En su comunicado la CGT afirma que “el Estado Español se está enriqueciendo de la fabricación y de la venta de armas a terceros países donde la gente está muriendo a consecuencia de la brutal  represión que sus gobernantes realizan ante la ausencia de los derechos humanos más elementales”.

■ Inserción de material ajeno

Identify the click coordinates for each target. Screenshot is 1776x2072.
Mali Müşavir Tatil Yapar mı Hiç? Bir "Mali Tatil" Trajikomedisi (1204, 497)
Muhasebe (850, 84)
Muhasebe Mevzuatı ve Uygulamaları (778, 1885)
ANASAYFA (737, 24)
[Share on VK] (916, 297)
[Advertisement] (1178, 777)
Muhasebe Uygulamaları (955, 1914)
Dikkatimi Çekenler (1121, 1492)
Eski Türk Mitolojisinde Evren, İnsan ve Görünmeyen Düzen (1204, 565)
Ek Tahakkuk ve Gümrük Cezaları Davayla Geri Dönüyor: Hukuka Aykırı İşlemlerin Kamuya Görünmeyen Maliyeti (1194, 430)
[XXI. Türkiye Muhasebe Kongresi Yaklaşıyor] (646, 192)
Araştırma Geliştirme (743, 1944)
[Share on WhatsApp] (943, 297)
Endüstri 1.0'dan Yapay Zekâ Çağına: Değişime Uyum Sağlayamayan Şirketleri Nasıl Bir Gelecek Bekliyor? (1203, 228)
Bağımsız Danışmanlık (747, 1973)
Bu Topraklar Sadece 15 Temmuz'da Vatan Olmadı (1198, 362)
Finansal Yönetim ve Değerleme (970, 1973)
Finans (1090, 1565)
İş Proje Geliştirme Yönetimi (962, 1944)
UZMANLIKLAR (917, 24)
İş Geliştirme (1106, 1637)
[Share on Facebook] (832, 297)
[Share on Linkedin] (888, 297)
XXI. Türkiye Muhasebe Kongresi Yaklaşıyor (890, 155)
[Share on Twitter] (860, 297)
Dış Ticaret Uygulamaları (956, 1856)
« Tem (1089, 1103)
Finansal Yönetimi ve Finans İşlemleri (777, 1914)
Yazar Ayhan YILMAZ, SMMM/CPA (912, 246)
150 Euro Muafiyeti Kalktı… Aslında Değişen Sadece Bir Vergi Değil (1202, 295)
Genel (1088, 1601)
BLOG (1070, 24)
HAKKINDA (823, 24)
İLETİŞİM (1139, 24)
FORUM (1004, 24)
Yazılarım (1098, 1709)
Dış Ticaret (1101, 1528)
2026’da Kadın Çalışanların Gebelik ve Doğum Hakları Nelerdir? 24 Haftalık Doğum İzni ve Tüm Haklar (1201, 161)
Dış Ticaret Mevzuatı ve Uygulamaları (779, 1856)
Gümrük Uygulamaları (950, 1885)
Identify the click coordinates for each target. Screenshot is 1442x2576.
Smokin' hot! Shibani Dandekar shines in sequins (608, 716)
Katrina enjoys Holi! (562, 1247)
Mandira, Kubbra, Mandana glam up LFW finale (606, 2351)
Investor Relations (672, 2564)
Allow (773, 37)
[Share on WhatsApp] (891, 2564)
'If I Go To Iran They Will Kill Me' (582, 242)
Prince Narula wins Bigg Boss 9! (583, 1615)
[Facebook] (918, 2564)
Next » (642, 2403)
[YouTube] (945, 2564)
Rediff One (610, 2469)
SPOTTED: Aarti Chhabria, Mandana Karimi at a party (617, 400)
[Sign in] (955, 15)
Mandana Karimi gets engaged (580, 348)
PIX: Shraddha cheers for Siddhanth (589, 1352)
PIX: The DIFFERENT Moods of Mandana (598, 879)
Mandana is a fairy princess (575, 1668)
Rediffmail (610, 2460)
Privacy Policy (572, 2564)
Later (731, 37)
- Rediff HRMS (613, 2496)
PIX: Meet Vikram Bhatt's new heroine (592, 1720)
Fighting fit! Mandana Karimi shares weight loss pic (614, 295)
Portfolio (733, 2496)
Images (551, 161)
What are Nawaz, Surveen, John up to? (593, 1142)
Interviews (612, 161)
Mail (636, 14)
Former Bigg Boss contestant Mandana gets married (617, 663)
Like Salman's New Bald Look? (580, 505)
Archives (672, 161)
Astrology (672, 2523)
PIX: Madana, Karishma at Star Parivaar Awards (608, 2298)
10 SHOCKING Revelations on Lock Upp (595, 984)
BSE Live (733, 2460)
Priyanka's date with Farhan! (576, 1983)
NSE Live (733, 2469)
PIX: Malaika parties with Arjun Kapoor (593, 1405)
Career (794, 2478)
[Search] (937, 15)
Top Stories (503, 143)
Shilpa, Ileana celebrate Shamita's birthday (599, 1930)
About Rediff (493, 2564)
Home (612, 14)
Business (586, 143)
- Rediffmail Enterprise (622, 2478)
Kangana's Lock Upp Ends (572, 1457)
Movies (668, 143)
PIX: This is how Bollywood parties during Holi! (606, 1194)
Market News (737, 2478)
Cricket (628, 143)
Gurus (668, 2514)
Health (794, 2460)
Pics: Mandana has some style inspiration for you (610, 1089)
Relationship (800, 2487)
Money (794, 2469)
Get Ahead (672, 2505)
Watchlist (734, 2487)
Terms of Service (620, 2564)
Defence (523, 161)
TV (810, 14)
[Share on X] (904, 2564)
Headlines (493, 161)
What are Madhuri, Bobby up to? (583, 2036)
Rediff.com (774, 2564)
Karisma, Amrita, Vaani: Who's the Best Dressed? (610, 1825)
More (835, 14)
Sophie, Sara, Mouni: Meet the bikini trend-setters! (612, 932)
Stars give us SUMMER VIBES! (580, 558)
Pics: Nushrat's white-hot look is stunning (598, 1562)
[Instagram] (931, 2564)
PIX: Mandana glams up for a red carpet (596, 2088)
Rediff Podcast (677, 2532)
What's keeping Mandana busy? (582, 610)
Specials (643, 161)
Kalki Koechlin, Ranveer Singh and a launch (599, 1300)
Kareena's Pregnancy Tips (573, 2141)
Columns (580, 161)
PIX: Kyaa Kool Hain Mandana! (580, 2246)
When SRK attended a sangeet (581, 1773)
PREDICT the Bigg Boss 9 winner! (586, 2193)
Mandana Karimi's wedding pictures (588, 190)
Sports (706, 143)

En la misma línea, CGT dice que reivindica y defiende “la Objeción Fiscal para dejar de financiar ejércitos, gastos militares y conflictos bélicos con los impuestos del pueblo”. Asimismo, comenta que nuestro país “ha suscrito el Tratado sobre el Comercio de Armas (TAC) en abril de 2014, en pleno 2021 se continúa participando en el negocio de la fabricación y venta de armas a países que violan sistemáticamente los derechos de su ciudadanía”.

El sindicato anarcosindicalista cita como muestra de ese quehacer “el asesinato de Haykal Rachdi o las graves lesiones a Aymen Mahmoudi, en Túnez, mientras participaban en protestas en el mes de enero y que fueron atacados con botes de humo que el Gobierno español ha admitido haber vendido al Estado tunecino en 2019”.

CGT considera que esos dos casos no son hechos aislados, como demuestra la investigación realizada por Amnistía Internacional respecto a la venta de material bélico y de antidisturbios a varios países.

El negocio de las armas.

Por todo ello, CGT exige “transparencia y sobre todo responsabilidad al Gobierno de PSOE-Unidas Podemos ante esta gravísima situación que se deriva de la venta de armas, un negocio con el que hay que terminar”.

Por nuestra parte, decir que lamentamos que CGT no se haya referido en ese negocio de la compra-venta de armas y municiones, a Marruecos, país que está en guerra con el Frente Polisario y que emplea material antidisturbios donado por España.